> **Instructions for the task**
Reproduce the lines of the records from the line containing "This screenshot has height=2576, width=1220." through the end of the records, leaving them unchanged.

(Records of locating words and elements)
□ □ □ □ □

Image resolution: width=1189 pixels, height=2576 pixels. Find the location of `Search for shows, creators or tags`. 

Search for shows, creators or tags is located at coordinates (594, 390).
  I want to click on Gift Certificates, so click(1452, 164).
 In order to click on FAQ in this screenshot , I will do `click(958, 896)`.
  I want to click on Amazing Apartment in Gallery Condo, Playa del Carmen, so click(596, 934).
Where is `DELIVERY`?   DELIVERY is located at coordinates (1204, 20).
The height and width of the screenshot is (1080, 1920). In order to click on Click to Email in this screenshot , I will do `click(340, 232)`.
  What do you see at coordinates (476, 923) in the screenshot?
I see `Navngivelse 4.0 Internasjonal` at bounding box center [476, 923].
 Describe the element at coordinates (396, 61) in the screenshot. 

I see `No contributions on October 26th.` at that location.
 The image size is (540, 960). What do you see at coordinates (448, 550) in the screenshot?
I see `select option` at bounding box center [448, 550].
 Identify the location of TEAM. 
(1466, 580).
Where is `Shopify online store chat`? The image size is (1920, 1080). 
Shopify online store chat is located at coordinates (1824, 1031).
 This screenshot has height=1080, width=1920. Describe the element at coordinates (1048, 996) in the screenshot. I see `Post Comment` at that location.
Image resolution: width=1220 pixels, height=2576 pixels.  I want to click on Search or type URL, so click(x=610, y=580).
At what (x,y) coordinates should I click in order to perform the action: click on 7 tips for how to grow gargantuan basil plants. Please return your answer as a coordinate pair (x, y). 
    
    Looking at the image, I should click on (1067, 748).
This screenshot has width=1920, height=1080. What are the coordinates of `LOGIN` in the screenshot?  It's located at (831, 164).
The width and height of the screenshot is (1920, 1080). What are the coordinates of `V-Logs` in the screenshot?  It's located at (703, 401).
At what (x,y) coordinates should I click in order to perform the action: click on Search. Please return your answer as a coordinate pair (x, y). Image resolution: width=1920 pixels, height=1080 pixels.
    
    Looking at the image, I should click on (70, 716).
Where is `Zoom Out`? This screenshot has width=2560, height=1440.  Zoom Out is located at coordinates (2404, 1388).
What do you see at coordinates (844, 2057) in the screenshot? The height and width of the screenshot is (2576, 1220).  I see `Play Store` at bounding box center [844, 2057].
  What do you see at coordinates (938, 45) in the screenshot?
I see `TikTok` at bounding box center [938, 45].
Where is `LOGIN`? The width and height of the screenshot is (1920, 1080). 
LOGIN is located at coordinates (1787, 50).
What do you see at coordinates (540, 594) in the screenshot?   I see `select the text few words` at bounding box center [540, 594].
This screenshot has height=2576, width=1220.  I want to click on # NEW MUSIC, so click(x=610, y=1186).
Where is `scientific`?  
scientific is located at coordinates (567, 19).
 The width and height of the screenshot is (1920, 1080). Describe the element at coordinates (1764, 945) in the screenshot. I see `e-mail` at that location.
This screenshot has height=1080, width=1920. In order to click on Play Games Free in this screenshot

□ □ □ □ □

> **Answer for this exercise**
This screenshot has height=2576, width=1220.  I want to click on # NEW MUSIC, so click(x=610, y=1186).
Where is `scientific`?  
scientific is located at coordinates (567, 19).
 The width and height of the screenshot is (1920, 1080). Describe the element at coordinates (1764, 945) in the screenshot. I see `e-mail` at that location.
This screenshot has height=1080, width=1920. In order to click on Play Games Free in this screenshot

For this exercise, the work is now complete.